- [Task input]:
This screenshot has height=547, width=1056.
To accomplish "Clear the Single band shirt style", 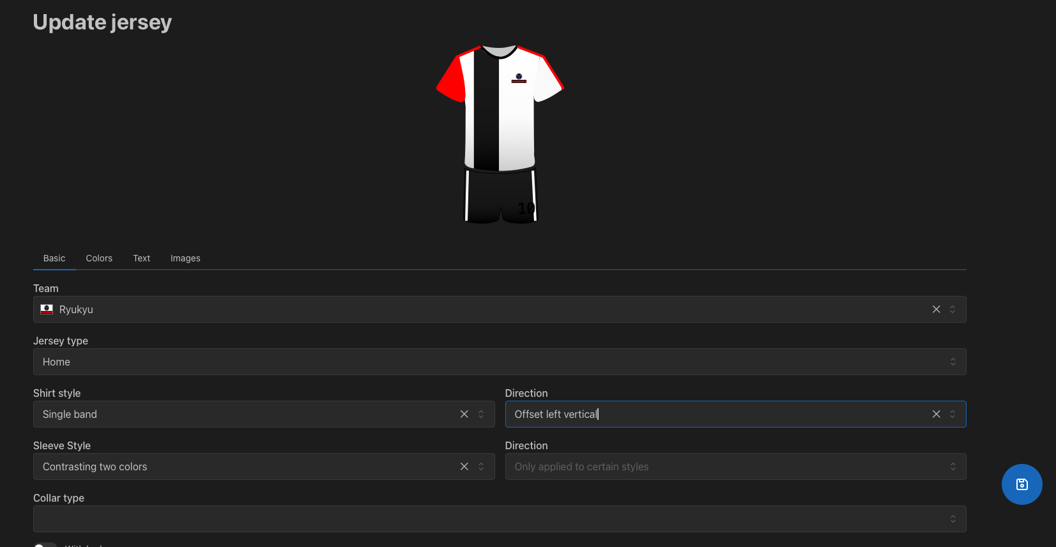I will [x=464, y=414].
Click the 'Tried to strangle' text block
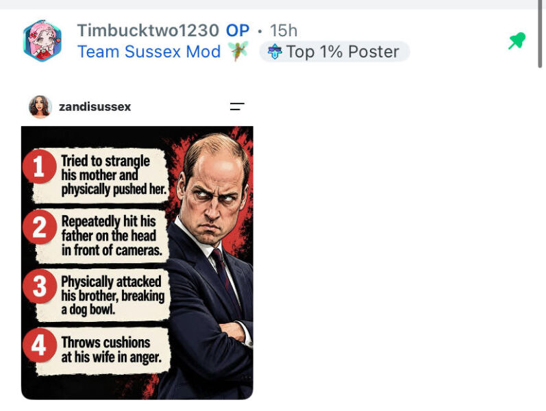The image size is (546, 411). 114,175

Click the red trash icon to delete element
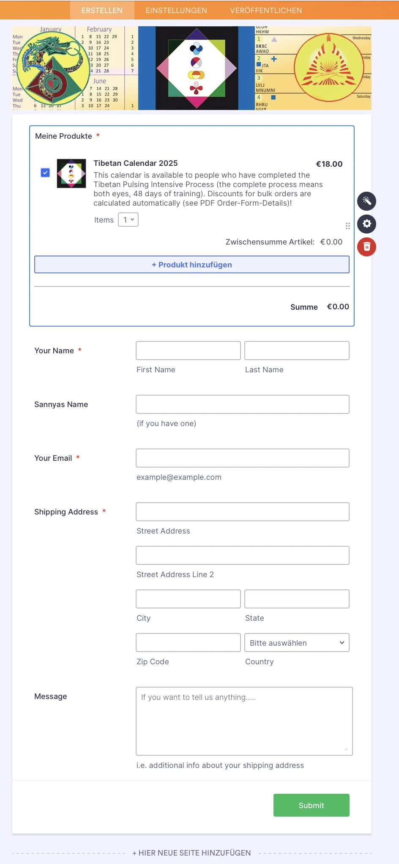pos(366,247)
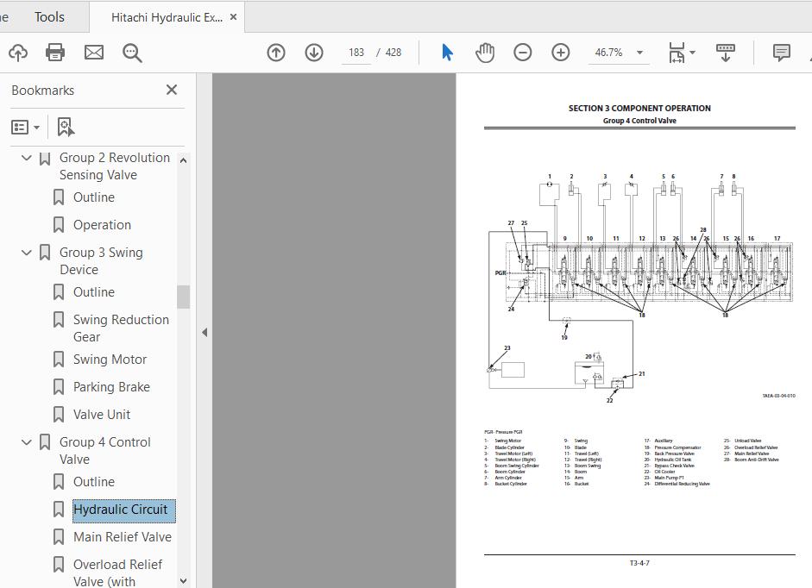812x588 pixels.
Task: Go to next page with down arrow
Action: [314, 52]
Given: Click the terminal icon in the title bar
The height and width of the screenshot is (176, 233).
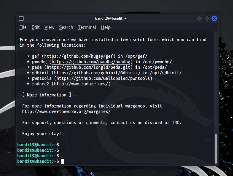Looking at the screenshot, I should tap(21, 18).
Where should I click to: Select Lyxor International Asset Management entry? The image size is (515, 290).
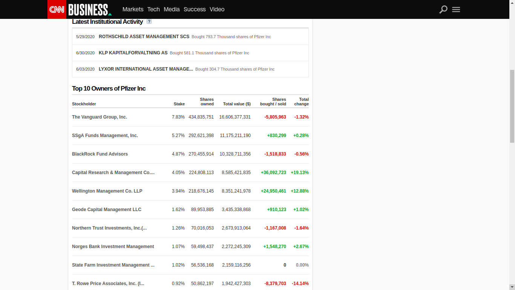(x=146, y=69)
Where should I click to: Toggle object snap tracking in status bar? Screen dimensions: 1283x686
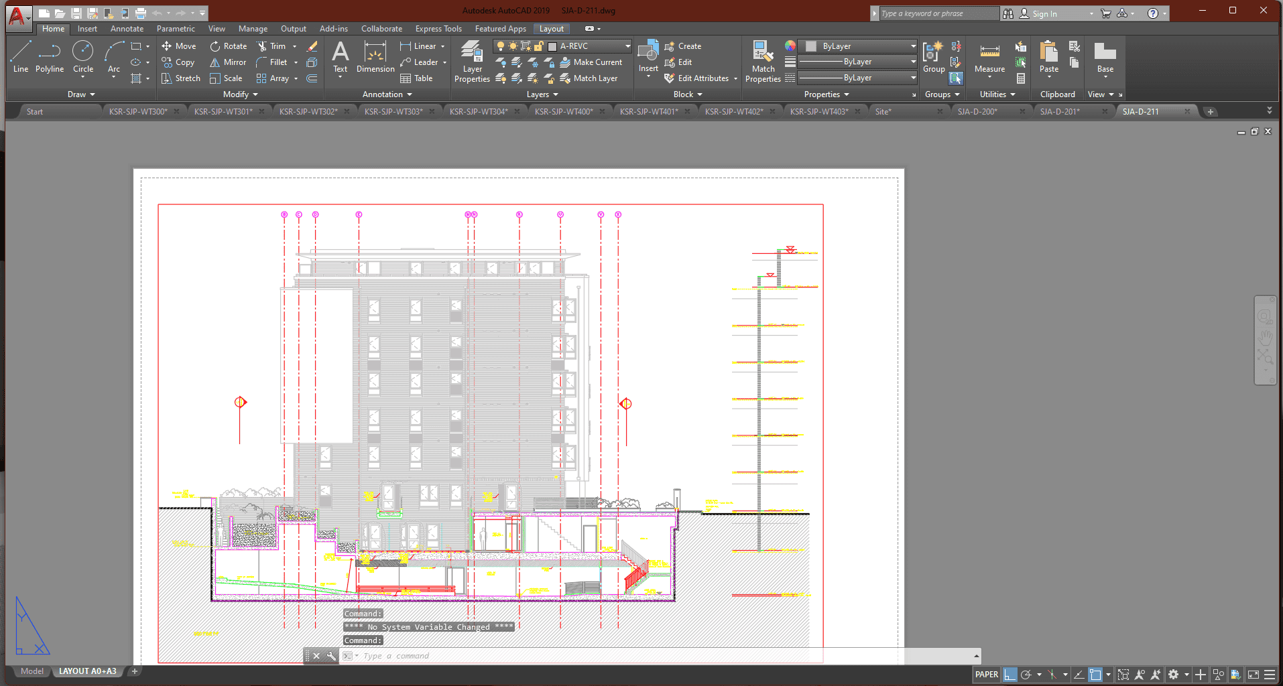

- [What the task requires]: Lay out the data as a numbered list, running from the line that contains "Click the 'Tried to strangle' text block" through the end of the data, with both ends included and blank lines left out. Omit the pictures from your answer.

- [Expected answer]:
1. Click the 'Tried to strangle' text block
2. The image size is (546, 411). 114,175
3. Click the red trash icon to delete element
4. pos(366,247)
5. 812x588 pixels.
6. Task: Go to next page with down arrow
7. Action: [314, 52]
8. Given: Click the terminal icon in the title bar
9. The height and width of the screenshot is (176, 233).
10. Looking at the screenshot, I should tap(21, 18).
11. Where should I click to: Select Lyxor International Asset Management entry? The image size is (515, 290).
12. (x=146, y=69)
13. Where should I click to: Toggle object snap tracking in status bar? Screen dimensions: 1283x686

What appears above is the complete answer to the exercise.